Thursday, June 02, 2016

Aniversário de Ana C.


Ana Cristina Cesar
Rio de Janeiro, 2 de junho de 1952 — Rio de Janeiro, 29 de outubro de 1983




Século passado, estava na biblioteca do MUMA e à procura de poesia para ler meus olhos e mãos foram puxados para um exemplar de - A teus pés - foi esta a manhã que me revelou Ana C. 
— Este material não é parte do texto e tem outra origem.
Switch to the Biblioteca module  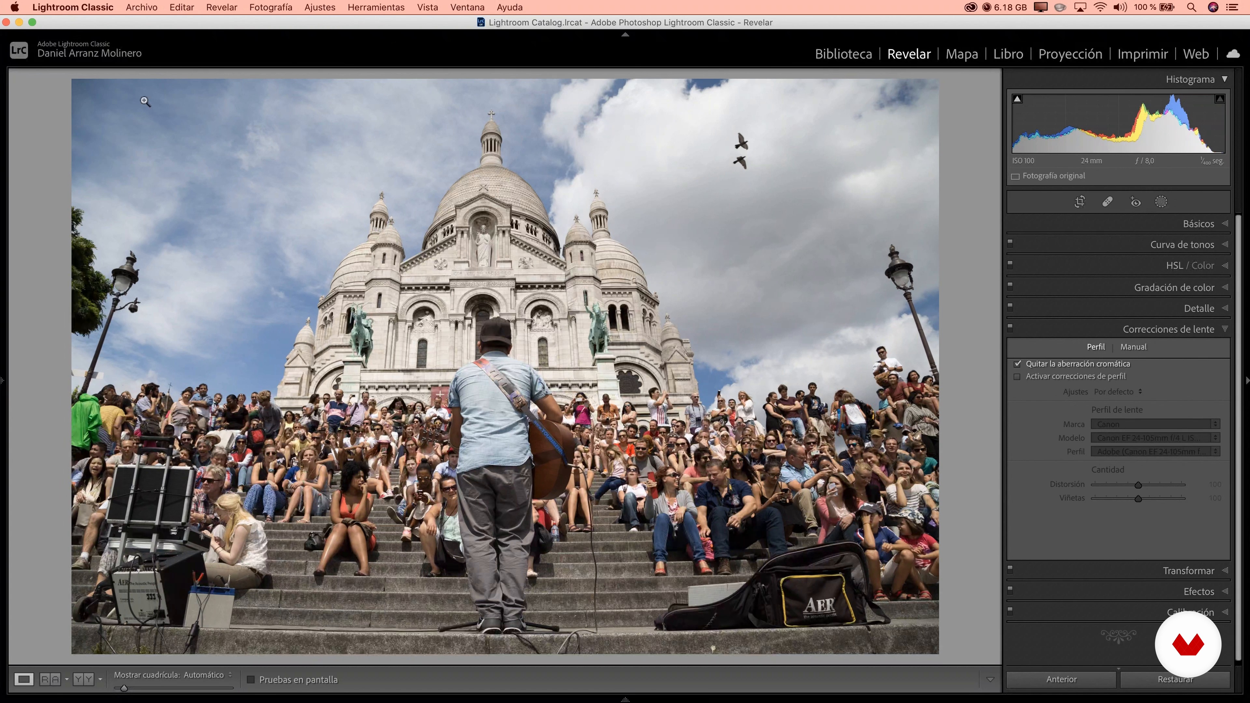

Sai procurando livros e poemas de Ana Cristina Cesar, eu estava começando a escrever (na metade da minha vida) e ela havia começado quando aprendeu a falar. Sempre me assusto quando penso que ela é apenas três anos mais velha que eu. Eu sempre toco a delicada sensibilidade da essência de uma pessoa que de tanta vida preferiu a morte... Eu digo pessoa por estar cada dia mais machucada com tanta guerra entre os sexos, e abraço uma humanidade despida de sexo e penso nas coisas que podem ser iguais, na possibilidade de uma trégua e um lugar onde ser sensível não seja sinônimo de fraqueza. Eu mesma estou retalhada n'alma e ainda sustento o mundo com a ponta de um dedo e sempre pensei que o desmoronamento das possibilidades é que joga contra o paredão alguns poetas, Penso nisto quando evoco Sylvia Plath e penso nisto quando lembro Ana Cristina. A leveza dela permanece, como o fog de Londres, como as nuvens que a acompanhavam enquanto ela pedalava em alguma rua do mundo, 
O ofício do poeta é pensar, é digladiar com o mundo e nesta guerra alguns decidem que esta merda de mundo não vale a pena, e eu acho que a liberdade de viver ou morrer não macula nada. Pensar, tocar as arestas sangradas, sofrer... Meu neto tem apenas seis anos e já me disse um dia: você pensa demais... É o que fazemos, e pingamos pensamentos como quem quer entender o que ninguém entende, Há metafísica no ar, Então, não peçam para descartar a metafísica, Não sou o Esteves do poema Tabacaria... 
Mas, isto não importa... importa que há algumas décadas nasceu uma poeta que aprendeu bem cedo que é a palavra a nossa arma de guerra, para a vida e para a morte.